RECORDS SHOWN Block Start
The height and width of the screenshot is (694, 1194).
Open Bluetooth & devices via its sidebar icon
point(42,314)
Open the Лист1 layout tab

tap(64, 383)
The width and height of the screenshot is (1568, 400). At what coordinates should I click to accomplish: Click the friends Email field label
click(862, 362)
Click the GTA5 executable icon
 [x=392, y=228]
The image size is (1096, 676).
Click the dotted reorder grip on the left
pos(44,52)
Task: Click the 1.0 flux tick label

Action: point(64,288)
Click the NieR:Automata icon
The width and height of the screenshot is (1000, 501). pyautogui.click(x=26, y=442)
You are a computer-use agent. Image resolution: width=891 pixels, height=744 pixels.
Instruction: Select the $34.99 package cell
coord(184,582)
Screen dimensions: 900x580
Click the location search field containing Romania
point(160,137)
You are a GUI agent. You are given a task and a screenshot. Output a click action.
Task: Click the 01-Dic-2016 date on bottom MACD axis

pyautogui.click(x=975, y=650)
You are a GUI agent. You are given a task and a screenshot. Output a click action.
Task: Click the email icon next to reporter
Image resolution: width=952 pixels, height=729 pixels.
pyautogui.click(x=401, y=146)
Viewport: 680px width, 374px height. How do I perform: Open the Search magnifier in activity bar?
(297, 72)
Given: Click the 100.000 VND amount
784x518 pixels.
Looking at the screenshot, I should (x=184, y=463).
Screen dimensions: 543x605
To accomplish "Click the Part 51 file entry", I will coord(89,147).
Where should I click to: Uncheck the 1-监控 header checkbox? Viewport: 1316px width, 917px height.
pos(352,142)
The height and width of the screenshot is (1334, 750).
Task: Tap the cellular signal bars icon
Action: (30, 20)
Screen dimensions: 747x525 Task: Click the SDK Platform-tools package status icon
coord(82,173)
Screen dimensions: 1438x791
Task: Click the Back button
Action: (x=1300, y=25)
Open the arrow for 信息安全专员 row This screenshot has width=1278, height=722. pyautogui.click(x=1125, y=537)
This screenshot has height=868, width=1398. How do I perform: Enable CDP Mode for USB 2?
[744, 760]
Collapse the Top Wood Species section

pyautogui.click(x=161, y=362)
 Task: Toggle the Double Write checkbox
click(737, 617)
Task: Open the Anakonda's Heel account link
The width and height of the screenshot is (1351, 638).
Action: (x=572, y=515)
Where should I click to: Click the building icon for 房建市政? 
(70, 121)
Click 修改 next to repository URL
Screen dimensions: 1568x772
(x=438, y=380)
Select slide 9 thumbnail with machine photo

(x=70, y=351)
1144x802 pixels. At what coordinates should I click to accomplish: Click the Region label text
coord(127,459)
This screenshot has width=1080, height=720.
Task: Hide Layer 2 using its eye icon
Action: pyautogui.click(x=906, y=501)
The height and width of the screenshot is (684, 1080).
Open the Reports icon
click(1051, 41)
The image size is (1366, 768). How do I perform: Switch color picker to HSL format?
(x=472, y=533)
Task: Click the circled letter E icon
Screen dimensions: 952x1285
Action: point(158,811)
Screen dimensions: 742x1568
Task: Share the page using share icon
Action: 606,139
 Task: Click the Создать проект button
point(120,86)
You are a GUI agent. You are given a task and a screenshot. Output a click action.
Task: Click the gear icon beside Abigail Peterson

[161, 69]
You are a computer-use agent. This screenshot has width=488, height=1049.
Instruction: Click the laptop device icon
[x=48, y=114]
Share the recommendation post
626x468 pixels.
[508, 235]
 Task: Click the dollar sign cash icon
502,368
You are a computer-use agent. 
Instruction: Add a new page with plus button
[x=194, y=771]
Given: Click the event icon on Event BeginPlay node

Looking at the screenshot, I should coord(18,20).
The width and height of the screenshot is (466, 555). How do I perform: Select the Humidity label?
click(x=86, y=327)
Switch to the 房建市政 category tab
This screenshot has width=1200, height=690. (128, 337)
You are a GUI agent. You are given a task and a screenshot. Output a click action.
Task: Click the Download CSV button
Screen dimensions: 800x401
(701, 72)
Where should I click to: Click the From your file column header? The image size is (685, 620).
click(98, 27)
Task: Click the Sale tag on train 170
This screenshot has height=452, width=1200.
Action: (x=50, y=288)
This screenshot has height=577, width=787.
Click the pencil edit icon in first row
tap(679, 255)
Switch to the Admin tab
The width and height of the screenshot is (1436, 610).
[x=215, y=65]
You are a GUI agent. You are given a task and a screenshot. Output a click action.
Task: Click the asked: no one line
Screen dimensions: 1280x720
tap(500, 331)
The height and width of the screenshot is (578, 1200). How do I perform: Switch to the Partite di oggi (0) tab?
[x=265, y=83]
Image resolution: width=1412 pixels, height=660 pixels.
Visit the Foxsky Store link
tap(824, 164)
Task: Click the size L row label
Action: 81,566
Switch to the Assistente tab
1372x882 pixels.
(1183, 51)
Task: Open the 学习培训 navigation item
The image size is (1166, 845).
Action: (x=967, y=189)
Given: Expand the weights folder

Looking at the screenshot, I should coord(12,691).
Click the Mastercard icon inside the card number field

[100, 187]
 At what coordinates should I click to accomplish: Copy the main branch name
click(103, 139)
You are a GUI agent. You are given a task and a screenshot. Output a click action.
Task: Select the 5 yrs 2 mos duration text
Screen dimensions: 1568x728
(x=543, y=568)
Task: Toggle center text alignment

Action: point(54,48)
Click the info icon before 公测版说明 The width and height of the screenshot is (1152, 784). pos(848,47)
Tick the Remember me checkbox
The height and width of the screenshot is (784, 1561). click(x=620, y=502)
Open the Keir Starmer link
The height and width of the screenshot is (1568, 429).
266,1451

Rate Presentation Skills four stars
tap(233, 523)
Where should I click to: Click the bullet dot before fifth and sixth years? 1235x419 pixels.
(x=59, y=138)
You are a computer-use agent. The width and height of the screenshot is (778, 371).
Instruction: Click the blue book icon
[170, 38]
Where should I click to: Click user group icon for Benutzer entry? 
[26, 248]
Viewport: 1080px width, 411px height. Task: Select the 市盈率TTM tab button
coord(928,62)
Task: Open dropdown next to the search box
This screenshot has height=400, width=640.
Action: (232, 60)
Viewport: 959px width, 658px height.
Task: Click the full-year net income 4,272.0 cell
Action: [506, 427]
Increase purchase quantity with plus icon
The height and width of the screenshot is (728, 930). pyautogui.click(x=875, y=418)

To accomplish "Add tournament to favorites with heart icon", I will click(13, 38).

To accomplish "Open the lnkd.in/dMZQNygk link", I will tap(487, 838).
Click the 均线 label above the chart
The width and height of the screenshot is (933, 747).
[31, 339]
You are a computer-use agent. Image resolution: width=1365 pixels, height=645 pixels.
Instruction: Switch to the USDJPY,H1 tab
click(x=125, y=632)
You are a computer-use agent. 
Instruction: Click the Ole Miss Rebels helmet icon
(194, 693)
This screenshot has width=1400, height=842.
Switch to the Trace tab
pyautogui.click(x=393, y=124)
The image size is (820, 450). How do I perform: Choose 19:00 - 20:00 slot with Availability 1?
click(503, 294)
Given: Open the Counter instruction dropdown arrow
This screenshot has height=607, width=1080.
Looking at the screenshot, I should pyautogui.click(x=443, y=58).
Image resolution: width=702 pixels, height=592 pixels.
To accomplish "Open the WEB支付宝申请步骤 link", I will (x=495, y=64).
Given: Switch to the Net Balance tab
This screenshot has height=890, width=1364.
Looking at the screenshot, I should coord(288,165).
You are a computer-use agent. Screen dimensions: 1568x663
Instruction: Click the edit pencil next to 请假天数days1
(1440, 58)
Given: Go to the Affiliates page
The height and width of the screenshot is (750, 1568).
RECORDS SHOWN Block End
__YOUR TASK__. Write out each line of the data that holds the string "arrow".

__RESULT__.
Open the arrow for 信息安全专员 row This screenshot has width=1278, height=722. pyautogui.click(x=1125, y=537)
Given: Open the Counter instruction dropdown arrow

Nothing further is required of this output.